Wheat
Chicago SRW Dec ’25 opened the week near $5.26/bu, firming a couple of cents from Friday’s $5.23½ close as the complex digested a slightly friendlier U.S. WASDE (exports +25 mbu; ending stocks 844 mbu) alongside bigger global carry driven by upward revisions in Russia, the EU, Canada, Ukraine, and Australia. Speculators added to net shorts in Chicago into last Tuesday, but Friday’s bounce and early Monday gains hinted at some short-covering as open interest in HRW continued to rise.
Corn
Chicago Dec ’25 started around $4.26¼/bu, softer versus Friday’s $4.30 settle after USDA trimmed yield to 186.7 bpa but raised acres, nudging production to 16.814 bbu and new-crop U.S. carryout to 2.11 bbu. Funds deepened net shorts into last Tuesday; still, Friday’s rally (fronts +10–11¢) and a higher national cash print ($3.85½) underscored supportive basis pockets even as river logistics remain a watch-item.
Soybeans
Chicago Nov ’25 hovered near $10.46/bu at the open, little changed from Friday’s $10.46¼ close after USDA inched yield to 53.5 bpa and lifted production to 4.3 bbu, while old-crop and new-crop U.S. carry edged to 330 mbu and 300 mbu, respectively. Crush stayed constructive into Monday’s NOPA print, with soyoil leading product margins last week as biodiesel demand tightened the oil balance.
Global currents shaping today’s trade
The Renewable Fuels Association leaned into Friday’s WASDE, arguing the projected 2.1 bbu corn surplus strengthens the case for nationwide E15 to expand ethanol demand and absorb supply—an advocacy push that kept corn in the policy spotlight to start the week.
USDA said its upgraded export sales reporting platform will go live Oct 23 (first weekly report Oct 30)—important housekeeping after the 2022 false start and a reminder that timely, reliable sales prints can sway short-term price action and basis expectations.
Weather set a mixed tone: warmer North America should aid harvest pace, but repeated showers from the Northern Plains into the Midwest may snag fieldwork; Europe wants a breather after weeks of rain; the Black Sea stays drier than ideal for late corn fill and winter-wheat establishment. Logistics-wise, low Mississippi levels keep barge costs—and interior basis risk—on the radar.
In the Black Sea/North Africa lane, Egypt’s state buyer Mostakbal Misr booked 600k+ t of wheat (mainly Black Sea) for Sep–Oct and also lined up six veg-oil cargoes, reinforcing Russia/Romania/Bulgaria/Ukraine’s grip on Med demand as FOB competition stays fierce.

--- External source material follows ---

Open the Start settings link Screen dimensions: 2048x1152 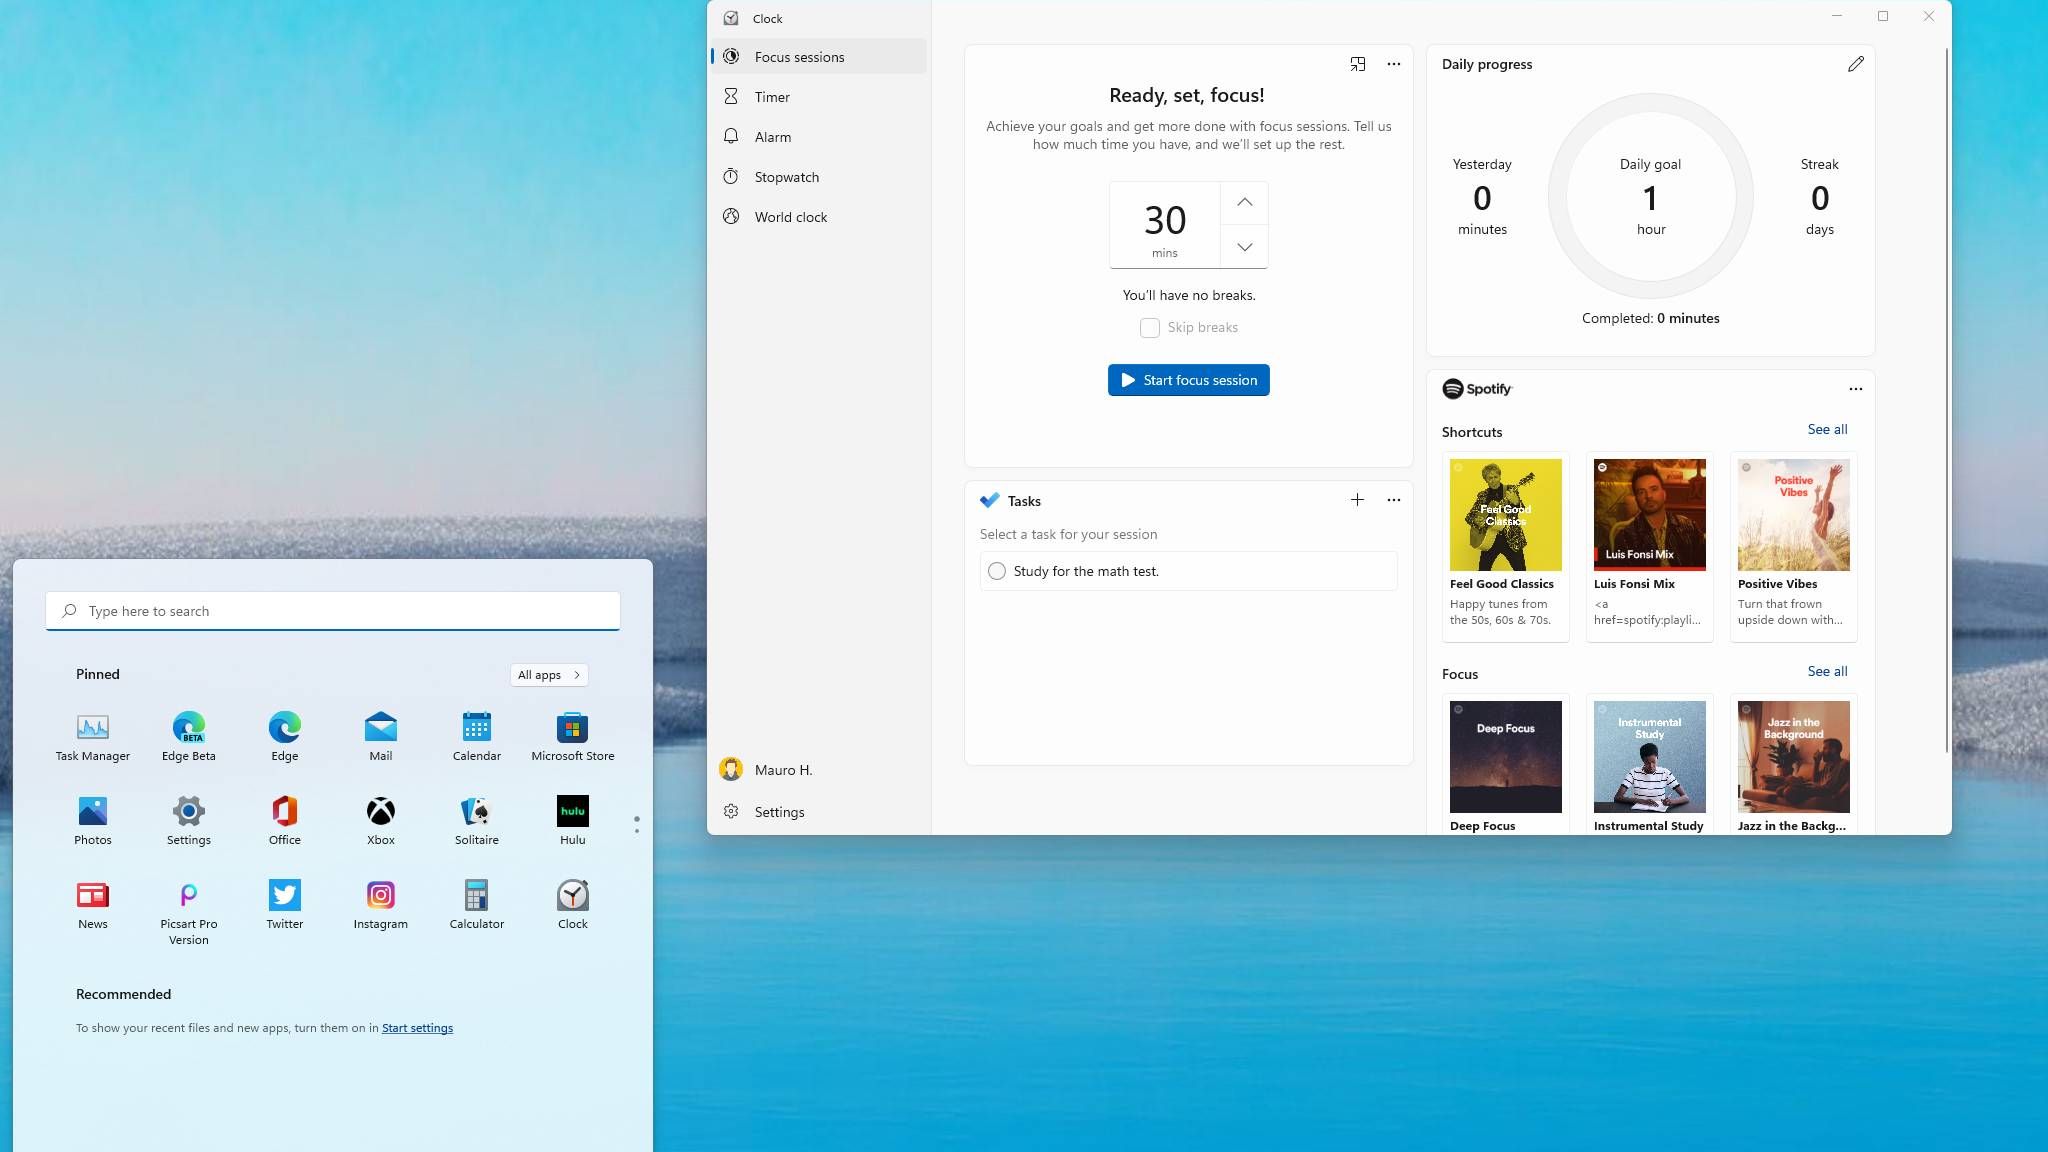(x=417, y=1028)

Europe’s wheat balance swelled after a research update lifted EU soft-wheat output to a record 136.1 MMT for 2025/26—nearly +20% y/y—but noted sluggish exports amid heavy Russian competition and scant Chinese demand, raising the bar on EU pricing and logistics through Q4.
Brazil kept supply taps open: CONAB raised 2024/25 corn to 139.67 MMT and soy to 171.5 MMT; private outlooks point still higher for 2025/26. CEPEA flagged firm domestic corn on active spot demand and seller restraint, and spotlighted a rare profit split parity between soymeal (51%) and soyoil (49%) as biodiesel pull boosts oil values.

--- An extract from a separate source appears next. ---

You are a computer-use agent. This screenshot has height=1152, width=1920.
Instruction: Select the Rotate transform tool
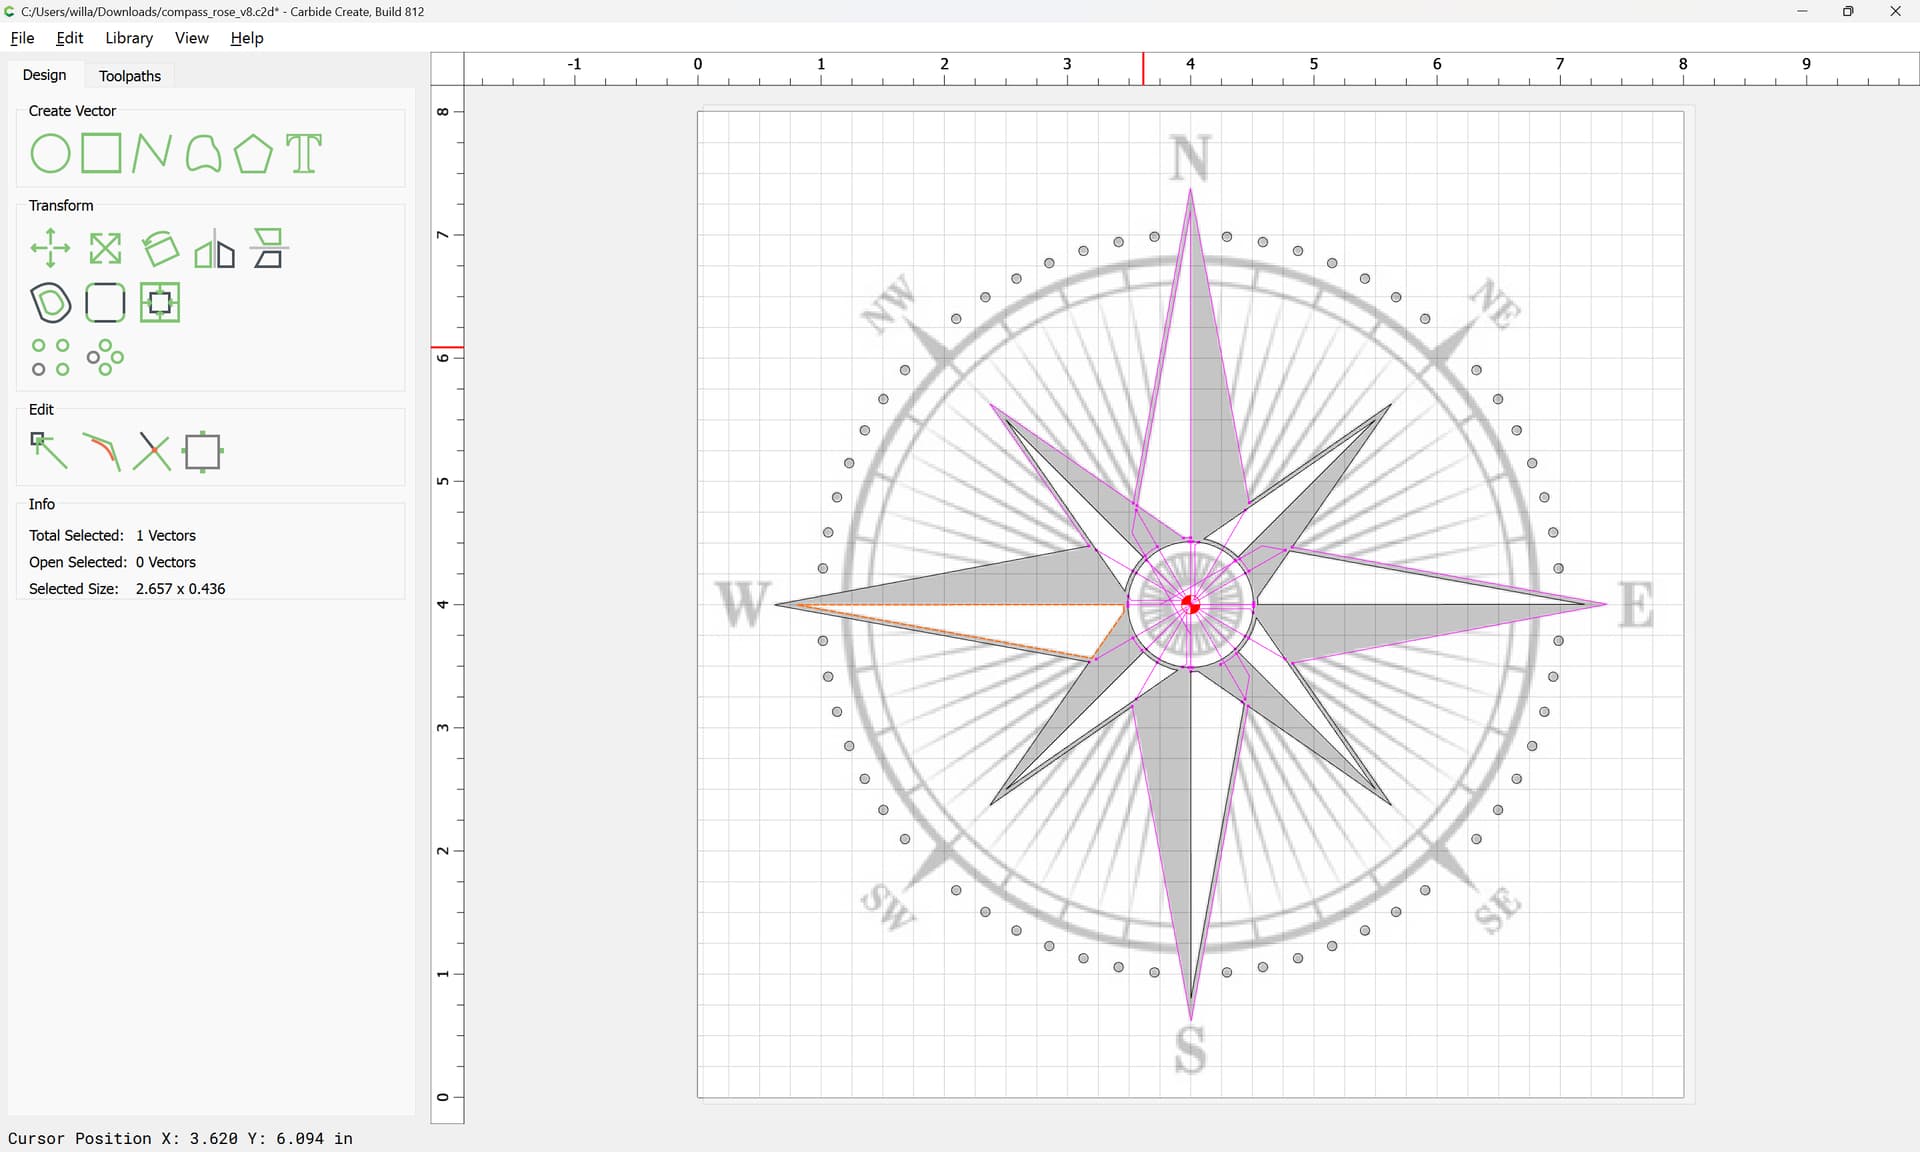[160, 248]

China tweaked the demand map. Beijing halved its 2024/25 corn import view to 3 MMT amid U.S. tariff frictions and quotas, while lifting soybean import estimates to 104 MMT on better crushing margins; separately, domestic wheat procurement topped 100 MMT, and Taiwan dispatched a delegation to sign U.S. soy/corn/wheat/beef LOIs.
Elsewhere in veg-oils, India’s August edible-oil imports hit a one-year high at 1.62 MMT as refiners favored palm (up 15.8% m/m to 990k t) ahead of festivals, adding a seasonal bid to SE Asia balances. Meanwhile, Canada reported “constructive” talks with China over steep provisional duties on canola, and Brazil gained clearance to export beef tallow to Singapore—another biofuel-linked outlet to watch.
Ukraine’s grain exports lagged last year by ~40% so far this season (wheat −24%, corn −64%), a sign that corridor frictions and quality splits still bite even as early-grain harvest nears last year’s pace; the Black Sea again looks pivotal for Q4 competitive dynamics.